Excluding Files and Directories Effectively

You often don't want to back up everything (e.g., cache files, temporary files, large unimportant downloads). Restic provides several ways to exclude files.

  • --exclude <pattern>: Specify a pattern to exclude. Can be used multiple times. Patterns are shell glob patterns (e.g., *.tmp, node_modules).

    • Example: restic backup /home/user --exclude='*.log' --exclude='/home/user/Downloads'
    • Paths are matched relative to the backup source if they are not absolute.
    • If a pattern ends with /, it only matches directories.
    • ** can match any sequence of characters including path separators, e.g., **/cache/** would match any file or directory under a directory named cache anywhere in the backup.
  • --exclude-file <filepath>: Provide a path to a text file containing one exclusion pattern per line. Comments (lines starting with #) and empty lines are ignored. This is much cleaner for managing many exclusions. Example restic_excludes.txt:

    # Cache directories
    **/.cache
    **/Cache
    **/cache
    
    # Temporary files
    *.tmp
    *.temp
    *.~
    
    # Specific large directories I don't need backed up
    /home/user/Downloads/isos
    /home/user/SteamLibrary
    
    # Node.js dependencies
    node_modules/
    
    Then run: restic backup /home/user --exclude-file=/path/to/restic_excludes.txt

  • --exclude-caches Tag: This special option tells Restic to look for directories that are marked with a "Cache Directory Tag." This is a file named CACHEDIR.TAG inside a directory. The content of this file should be as specified by the Cache Directory Tagging Standard. If Restic finds such a tagged directory, it will exclude it. Many applications are starting to adopt this standard. To use: restic backup /home/user --exclude-caches You can combine this with other --exclude options.

  • --iexclude <pattern> and --iexclude-file <filepath>: Case-insensitive versions of --exclude and --exclude-file.

  • Order of Precedence for Include/Exclude Rules: Restic evaluates include/exclude rules in the order they are given on the command line. Generally, the last matching rule wins. However, there are also --files-from type options that interact with this. For basic --exclude and --include (used for restore, not typically for backup selection which is path-based):

    • If you have restic restore ... --include foo --exclude bar, the order matters.
    • It's often simpler to manage exclusions for backup primarily through --exclude and --exclude-file. For backup, if you specify multiple source paths and also exclusions, the exclusions apply to all items being considered from those source paths.

Backup Strategies

A "strategy" involves deciding what to back up, how often, and where to store it, guided by principles like the 3-2-1 rule.

  • Full vs.

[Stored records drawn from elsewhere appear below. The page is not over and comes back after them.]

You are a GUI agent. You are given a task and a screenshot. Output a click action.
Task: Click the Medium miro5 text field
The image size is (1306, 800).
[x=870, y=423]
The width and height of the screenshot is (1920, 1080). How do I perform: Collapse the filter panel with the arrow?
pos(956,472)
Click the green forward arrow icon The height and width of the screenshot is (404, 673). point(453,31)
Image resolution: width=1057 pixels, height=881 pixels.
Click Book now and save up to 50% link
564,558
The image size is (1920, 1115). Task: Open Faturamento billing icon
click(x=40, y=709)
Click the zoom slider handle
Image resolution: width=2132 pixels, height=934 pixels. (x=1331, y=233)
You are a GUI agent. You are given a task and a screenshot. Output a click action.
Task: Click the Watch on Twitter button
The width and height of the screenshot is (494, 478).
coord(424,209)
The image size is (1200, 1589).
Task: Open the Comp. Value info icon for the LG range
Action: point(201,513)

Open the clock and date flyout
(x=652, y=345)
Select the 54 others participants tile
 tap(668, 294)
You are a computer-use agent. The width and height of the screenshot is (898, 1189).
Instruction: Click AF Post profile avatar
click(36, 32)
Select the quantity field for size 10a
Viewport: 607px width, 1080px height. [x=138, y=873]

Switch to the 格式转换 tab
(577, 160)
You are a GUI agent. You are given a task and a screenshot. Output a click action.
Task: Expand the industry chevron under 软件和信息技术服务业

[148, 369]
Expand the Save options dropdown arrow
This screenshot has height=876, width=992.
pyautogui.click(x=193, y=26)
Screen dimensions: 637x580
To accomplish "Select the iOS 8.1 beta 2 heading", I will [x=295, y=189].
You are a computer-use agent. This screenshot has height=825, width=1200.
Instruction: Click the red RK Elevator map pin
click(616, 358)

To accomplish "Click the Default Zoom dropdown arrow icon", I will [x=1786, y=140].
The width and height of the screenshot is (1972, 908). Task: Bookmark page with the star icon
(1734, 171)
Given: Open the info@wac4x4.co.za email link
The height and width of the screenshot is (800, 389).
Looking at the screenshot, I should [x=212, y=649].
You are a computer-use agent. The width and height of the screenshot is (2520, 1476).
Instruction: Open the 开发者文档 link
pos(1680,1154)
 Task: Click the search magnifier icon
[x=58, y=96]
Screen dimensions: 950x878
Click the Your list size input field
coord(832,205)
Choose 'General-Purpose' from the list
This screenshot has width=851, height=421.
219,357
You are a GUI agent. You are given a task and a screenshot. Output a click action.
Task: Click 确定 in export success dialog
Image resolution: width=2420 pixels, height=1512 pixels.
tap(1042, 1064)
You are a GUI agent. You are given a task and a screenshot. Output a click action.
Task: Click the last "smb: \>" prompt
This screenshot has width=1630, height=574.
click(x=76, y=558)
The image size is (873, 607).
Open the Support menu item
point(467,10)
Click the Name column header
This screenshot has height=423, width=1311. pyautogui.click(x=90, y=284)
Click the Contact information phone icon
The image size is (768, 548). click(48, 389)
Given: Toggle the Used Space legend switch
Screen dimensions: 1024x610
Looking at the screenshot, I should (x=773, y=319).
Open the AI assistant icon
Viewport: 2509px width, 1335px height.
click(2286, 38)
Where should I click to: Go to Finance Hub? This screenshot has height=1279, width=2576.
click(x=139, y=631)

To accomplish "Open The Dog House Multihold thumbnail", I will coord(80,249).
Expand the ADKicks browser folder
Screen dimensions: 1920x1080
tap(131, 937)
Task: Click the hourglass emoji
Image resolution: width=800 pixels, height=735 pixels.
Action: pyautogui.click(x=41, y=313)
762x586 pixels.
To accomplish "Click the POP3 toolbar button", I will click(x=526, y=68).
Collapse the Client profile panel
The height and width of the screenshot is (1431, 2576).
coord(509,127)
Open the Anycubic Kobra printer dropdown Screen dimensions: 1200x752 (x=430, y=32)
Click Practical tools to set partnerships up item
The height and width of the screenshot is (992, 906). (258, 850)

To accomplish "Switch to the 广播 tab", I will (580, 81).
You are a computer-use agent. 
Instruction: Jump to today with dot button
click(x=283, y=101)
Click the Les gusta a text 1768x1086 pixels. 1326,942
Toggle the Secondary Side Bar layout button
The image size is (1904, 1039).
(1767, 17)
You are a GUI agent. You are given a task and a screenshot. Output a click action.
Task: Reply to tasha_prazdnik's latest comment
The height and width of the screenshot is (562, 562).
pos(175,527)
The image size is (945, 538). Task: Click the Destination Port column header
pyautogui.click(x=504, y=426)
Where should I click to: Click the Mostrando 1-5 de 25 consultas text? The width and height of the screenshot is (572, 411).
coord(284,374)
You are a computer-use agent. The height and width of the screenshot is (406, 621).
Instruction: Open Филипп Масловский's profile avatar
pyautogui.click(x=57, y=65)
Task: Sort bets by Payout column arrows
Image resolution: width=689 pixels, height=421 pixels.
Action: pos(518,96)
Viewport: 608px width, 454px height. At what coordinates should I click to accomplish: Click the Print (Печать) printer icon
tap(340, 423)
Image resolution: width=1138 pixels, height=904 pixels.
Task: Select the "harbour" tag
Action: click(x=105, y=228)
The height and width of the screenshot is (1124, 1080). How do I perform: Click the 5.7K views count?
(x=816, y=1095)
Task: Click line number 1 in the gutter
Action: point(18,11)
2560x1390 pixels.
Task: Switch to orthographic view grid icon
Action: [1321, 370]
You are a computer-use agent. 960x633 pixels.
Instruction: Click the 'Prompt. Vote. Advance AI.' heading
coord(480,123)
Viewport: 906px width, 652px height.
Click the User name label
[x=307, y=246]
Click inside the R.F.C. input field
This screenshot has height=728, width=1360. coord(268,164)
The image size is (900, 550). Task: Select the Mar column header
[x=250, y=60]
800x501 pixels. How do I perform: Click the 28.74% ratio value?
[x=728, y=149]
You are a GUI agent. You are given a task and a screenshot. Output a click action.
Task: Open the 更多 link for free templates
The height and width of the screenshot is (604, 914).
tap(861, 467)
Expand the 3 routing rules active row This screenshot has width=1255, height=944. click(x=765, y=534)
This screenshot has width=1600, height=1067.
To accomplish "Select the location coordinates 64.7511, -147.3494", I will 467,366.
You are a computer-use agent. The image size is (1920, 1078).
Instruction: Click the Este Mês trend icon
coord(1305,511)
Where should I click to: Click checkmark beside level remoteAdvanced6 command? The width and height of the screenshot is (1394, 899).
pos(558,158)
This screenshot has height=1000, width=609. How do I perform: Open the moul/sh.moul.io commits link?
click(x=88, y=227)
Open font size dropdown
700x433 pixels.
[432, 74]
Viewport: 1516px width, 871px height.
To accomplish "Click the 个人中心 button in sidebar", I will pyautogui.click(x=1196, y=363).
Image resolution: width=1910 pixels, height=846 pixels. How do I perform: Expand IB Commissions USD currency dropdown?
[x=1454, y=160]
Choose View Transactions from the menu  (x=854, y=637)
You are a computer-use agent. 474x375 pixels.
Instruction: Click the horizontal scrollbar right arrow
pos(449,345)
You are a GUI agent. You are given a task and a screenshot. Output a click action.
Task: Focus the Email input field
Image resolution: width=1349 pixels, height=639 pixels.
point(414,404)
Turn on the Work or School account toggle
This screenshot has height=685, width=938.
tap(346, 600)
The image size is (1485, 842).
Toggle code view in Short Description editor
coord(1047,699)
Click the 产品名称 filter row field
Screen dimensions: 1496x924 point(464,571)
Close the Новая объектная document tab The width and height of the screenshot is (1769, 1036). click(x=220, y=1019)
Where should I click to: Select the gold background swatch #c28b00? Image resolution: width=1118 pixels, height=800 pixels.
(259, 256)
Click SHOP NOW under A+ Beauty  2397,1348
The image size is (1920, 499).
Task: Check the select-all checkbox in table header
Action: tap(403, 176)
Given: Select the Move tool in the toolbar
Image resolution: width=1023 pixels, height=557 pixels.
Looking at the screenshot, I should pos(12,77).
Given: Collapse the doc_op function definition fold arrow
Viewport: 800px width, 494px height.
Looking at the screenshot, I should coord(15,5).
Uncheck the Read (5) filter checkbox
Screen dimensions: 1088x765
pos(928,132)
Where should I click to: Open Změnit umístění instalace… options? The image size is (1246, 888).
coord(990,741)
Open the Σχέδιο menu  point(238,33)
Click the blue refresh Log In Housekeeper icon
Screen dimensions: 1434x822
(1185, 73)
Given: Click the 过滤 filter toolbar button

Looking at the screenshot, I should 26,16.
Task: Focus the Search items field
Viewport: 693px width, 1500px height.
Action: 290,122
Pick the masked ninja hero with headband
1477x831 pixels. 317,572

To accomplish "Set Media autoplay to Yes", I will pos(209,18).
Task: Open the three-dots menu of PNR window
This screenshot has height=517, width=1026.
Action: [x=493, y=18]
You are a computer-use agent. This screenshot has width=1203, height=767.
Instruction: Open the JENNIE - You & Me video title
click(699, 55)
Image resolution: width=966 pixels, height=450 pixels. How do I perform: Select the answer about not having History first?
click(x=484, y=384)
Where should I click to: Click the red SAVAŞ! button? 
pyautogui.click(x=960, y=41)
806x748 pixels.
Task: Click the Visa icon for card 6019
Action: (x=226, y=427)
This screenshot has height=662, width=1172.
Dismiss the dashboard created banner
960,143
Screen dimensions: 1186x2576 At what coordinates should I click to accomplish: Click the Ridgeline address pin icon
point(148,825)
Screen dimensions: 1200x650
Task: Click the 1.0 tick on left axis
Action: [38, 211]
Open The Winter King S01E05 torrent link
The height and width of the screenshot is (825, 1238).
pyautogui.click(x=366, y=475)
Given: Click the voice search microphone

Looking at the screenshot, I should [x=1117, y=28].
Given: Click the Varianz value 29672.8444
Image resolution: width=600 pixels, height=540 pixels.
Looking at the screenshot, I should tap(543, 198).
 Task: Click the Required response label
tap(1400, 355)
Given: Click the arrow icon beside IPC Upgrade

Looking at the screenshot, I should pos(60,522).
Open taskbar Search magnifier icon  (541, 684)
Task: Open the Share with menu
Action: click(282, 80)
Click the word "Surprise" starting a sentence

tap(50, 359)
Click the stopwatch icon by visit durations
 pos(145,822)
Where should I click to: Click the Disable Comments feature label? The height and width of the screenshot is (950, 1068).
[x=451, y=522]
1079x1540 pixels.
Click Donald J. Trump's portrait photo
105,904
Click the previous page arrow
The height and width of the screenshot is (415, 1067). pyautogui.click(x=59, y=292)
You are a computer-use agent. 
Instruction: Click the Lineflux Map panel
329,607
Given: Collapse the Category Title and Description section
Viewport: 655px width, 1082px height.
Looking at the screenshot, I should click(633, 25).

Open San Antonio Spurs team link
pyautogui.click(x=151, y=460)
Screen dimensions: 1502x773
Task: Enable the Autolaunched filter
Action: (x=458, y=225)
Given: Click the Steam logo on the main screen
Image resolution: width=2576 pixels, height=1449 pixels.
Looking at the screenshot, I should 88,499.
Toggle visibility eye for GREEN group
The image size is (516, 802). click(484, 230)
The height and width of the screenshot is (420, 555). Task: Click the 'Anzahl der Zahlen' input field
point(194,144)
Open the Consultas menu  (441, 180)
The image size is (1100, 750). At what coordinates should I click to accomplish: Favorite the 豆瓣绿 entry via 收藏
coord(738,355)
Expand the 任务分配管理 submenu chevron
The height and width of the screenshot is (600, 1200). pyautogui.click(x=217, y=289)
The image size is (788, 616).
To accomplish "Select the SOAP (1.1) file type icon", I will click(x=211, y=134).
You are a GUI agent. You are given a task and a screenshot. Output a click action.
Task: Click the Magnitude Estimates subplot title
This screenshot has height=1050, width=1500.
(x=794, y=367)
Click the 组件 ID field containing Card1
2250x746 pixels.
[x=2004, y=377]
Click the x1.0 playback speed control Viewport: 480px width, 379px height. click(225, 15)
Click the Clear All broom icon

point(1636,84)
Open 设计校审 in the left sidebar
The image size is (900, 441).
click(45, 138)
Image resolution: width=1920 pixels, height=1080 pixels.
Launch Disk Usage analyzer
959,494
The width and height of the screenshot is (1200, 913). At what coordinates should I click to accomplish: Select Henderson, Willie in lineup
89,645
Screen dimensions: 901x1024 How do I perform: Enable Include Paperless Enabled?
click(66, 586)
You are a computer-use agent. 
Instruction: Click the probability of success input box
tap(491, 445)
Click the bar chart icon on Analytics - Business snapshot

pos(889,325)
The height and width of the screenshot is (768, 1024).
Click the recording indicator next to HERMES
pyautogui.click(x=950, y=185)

Incremental (Restic is always "incremental forever" effectively):

    • Traditional Full Backup: A complete copy of all selected data.
    • Traditional Incremental Backup: Copies data changed since the last backup (full or incremental).
    • Traditional Differential Backup: Copies data changed since the last full backup.
    • Restic's Approach: Restic doesn't strictly follow these traditional models for its core mechanism. Every Restic backup is like a "full" snapshot in terms of what it represents (a complete view of the selected data at that point in time). However, due to deduplication, it only transfers and stores the changed data (new unique chunks) compared to what's already in the repository.
      • The first backup of a dataset is effectively a "full" transfer.
      • Subsequent backups are "incremental" in terms of data transfer and storage, but result in a new, complete, independent snapshot. This is often called "incremental forever" or "deduplicated fulls." You don't need to manage chains of full + incrementals; every snapshot is self-contained for restore.
  • 3-2-1 Backup Rule and how Restic fits in:
    A widely respected guideline for data protection:

    • 3 Copies of Your Data: Your primary (live) data + two backups.
    • 2 Different Storage Media: Store copies on at least two distinct types of storage (e.g., internal HDD, external HDD, LTO tape, cloud storage). This protects against failure of a specific medium type.
    • 1 Off-site Copy: At least one backup copy should be stored in a different physical location (e.g., cloud, friend's house, office safe). This protects against local disasters like fire, flood, or theft.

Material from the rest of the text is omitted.